[LINK] Computer program that aces 'guess next' in IQ test

post by Dmytry · 2012-02-16T09:01:23.172Z · LW · GW · Legacy · 14 comments

Contents

14 comments

From

http://astrobio.net/pressrelease/4569/computers-that-think-like-humans

The group is therefore using a psychological model of human patterns in their computer programmes. They have integrated a mathematical model that models human-like problem solving. The programme that solves progressive matrices scores IQ 100 and has the unique ability of being able to solve the problems without having access to any response alternatives. The group has improved the programme that specialises in number sequences to the point where it is now able to ace the tests, implying an IQ of at least 150.

'Our programmes are beating the conventional math programmes because we are combining mathematics and psychology. Our method can potentially be used to identify patterns in any data with a psychological component, such as financial data. But it is not as good at finding patterns in more science-type data, such as weather data, since then the human psyche is not involved,' says Strannegård.

 

That's an awesome study.

I always thought the variations of continue series test (progressive matrices, number sequences, word A is to word B as word  C is to ?? etc) are very culturally biased. You solve those best and easiest by sharing with the test maker the learning environment (and for visual ones, sharing visual environment), as well as sharing neural architecture. That lets you pick same choice as the test maker [edit: and do so easily and naturally]. And this research provides very good demonstration.

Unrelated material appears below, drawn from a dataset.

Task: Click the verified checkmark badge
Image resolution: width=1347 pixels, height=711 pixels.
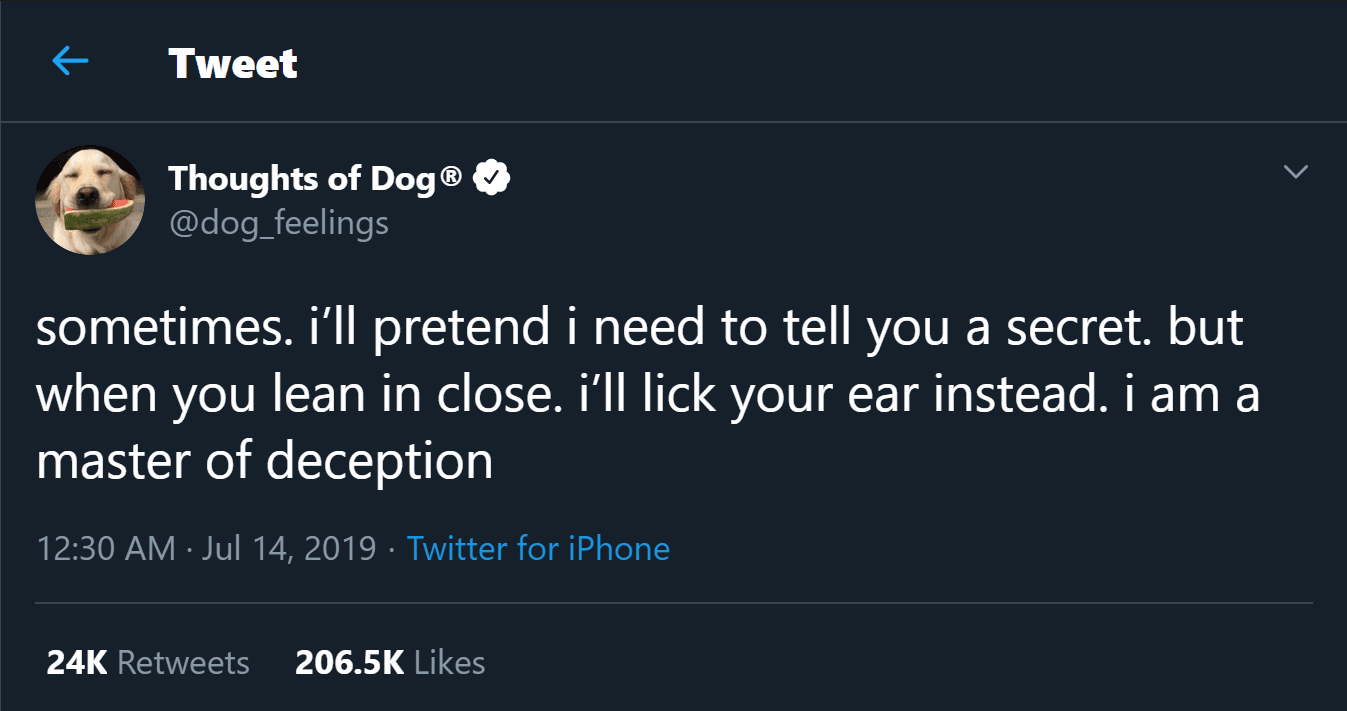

Of course there will be a correlation of ability to guess the same or secondguess the test maker with intelligence, but so does e.g. height correlate with intelligence (via effect of nutrition on both); perhaps we should add 'what is your height' question to IQ test and then let some giant robot score a genius.

Note: one might think of sequence guessing as task of minimizing Kolmogorov complexity. That's not quite so, sequences are too short, shorter than the generators. Consider sequence 2,3,5,7,11,? . Obviously the answer on IQ test would be 13 (primes). Good luck writing primes generating program that is simpler than this sequence itself, though [edit: i mean, simpler than a program which just prints those numbers followed by whatever garbage. Unless you have a language where 'print primes' is a basic command]. (and of course the length of program will be very dependent on the machine being used)

14 comments

Comments sorted by top scores.

comment by jmmcd · 2012-02-16T13:38:07.683Z · LW(p) · GW(p)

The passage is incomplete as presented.